#### TASK LIST
1. Retype the shipping thread starting at "## dragonsong93 (Dec" and ending at "anti-bird policy or???".
2. In the shipping thread, what telephone number is given for the FedEx Live Animal Desk?
3. Decide whether each statement agrees with the shipping thread, answering yes or no and quoting the words that settle it: (a) UPS lists all birds among the live animals it prohibits from shipment. (b) FedEx Express transports household pets as part of its regular-scheduled service. (c) The participant who describes insurance costs works in the courier business in the UK.

# Shipping with UPS or FedEx?



## dragonsong93 (Dec 25, 2012)

I've always seen birds being shipped with USPS but never the other two...I've received live shipments (fish) from FedEx & UPS and would trust them more than my post office. So, do they have some anti-bird policy or???


----------



## sdymacz (Aug 30, 2010)

*UPS*

*Prohibited Live Animals*

Live Animals that are prohibited from being shipped and are not accepted for transportation include, but are not limited to:

Any poisonous, venomous or threatening animal
Any Threatened or Endangered species
Arachnids (All): Examples: mites, scorpions, spiders, ticks
*Birds (All)*
Crocodiles (All): Examples: alligators, caimans, gavials
Mammals (All)
Obnoxious Insects: Examples: flies, locusts, mosquitoes, roaches, termites, weevils
Snakes (All): venomous and non-venomous

*FedEx*

Live Animals and Ornamental Marine Life (Including Live Fish)

*FedEx Express does not accept live-animal shipments* as part of its regular-scheduled service and does not transport household pets such as dogs, cats, *birds *and hamsters. FedEx Express may accept certain shipments of live animals such as horses, livestock and zoo animals (to and from zoo locations only) on an exception basis if approved and coordinated by the FedEx Live Animal Desk (call 1.800.405.9052).


----------



## loonecho (Feb 25, 2010)

Actually the post office accepts the birds but then subcontracts with FedX to deliver them to the destination post office. I believe using FedX is the only way they are able to meet the next day delivery guarantee of express mail.

Jim


----------



## Jason Heidlauf (Apr 2, 2012)

I don't get why does it cost so much to ship birds over night . when you can ship a package for 12 or so dollars but birds are like 70$ now the prices are guesstimate not exact numbers but i think you get my point


----------



## kingdizon (Jan 14, 2013)

Jason Heidlauf said:


> I don't get why does it cost so much to ship birds over night . when you can ship a package for 12 or so dollars but birds are like 70$ now the prices are guesstimate not exact numbers but i think you get my point


probably because the package doesnt need to breathe. its probably the cost of risk. extra handling care. weight. its a live animal not a book off amazon. actually id be a little skeptical if they didnt charge so much, i want to pay for $70 quality to know for sure that my bird is ok. If i was paying $12 id be sketched out about the cheap way theyd handle my "package"


----------



## Quazar (Jul 27, 2010)

Jason Heidlauf said:


> I don't get why does it cost so much to ship birds over night . when you can ship a package for 12 or so dollars but birds are like 70$ now the prices are guesstimate not exact numbers but i think you get my point


Because not only does the package have to be handled differently, but storage and transportation are different too.
Also, as Kingdizon says, the risk factor is also included.
I work in the Courier business here in the UK, and it is not just expensive, its downright extortionate for insurance cover to transport certain things.
Livestock, paint, liquids (whether flamible or not) all have very high premiums, and in most instances are specifically excluded from the general policy.


----------

#### MATERIAL PROVIDED

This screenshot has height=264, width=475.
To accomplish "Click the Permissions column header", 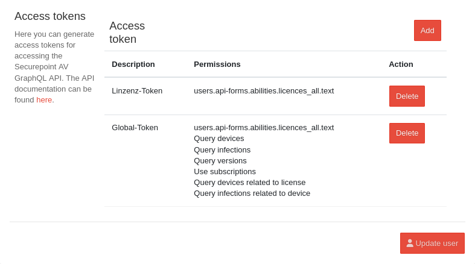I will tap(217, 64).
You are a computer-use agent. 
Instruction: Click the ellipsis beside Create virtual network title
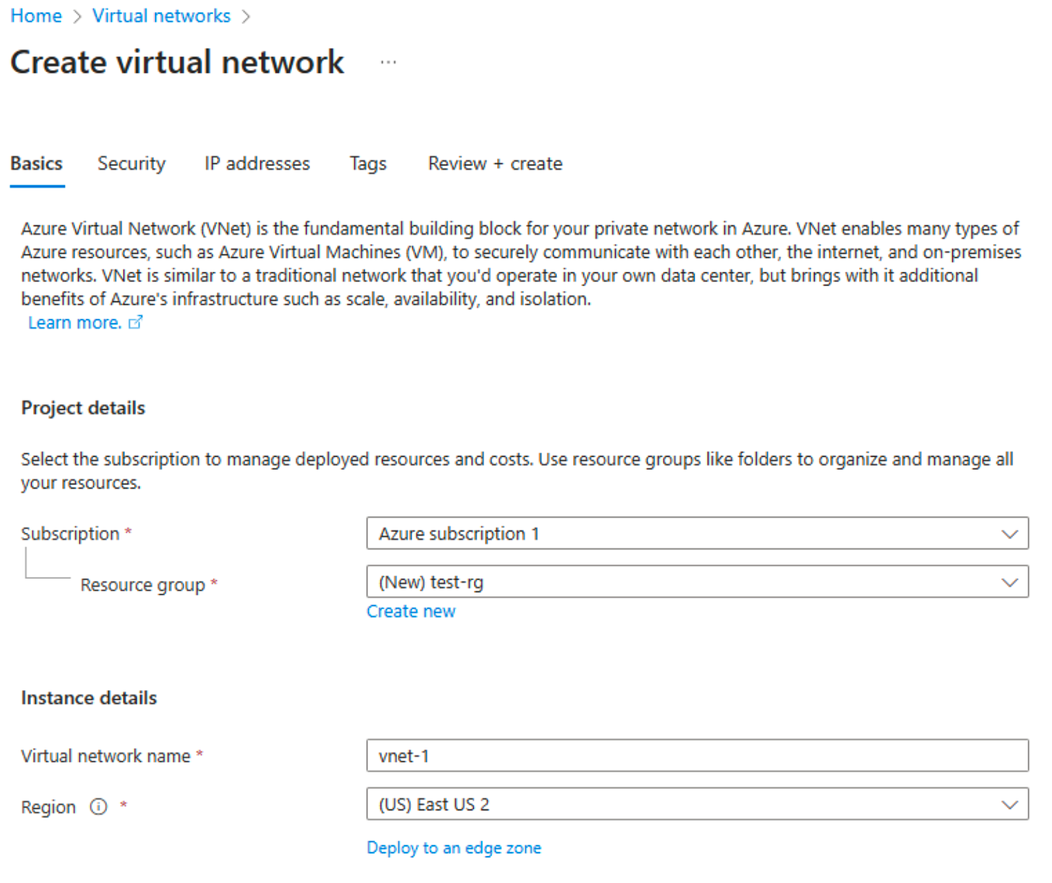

#### COMPLETED EXERCISE
1.
## dragonsong93 (Dec 25, 2012)

I've always seen birds being shipped with USPS but never the other two...I've received live shipments (fish) from FedEx & UPS and would trust them more than my post office. So, do they have some anti-bird policy or???

2. 1.800.405.9052

3.
(a) Yes: "Birds (All)"
(b) No: "does not transport household pets such as dogs, cats"
(c) Yes: "I work in the Courier business here in the UK"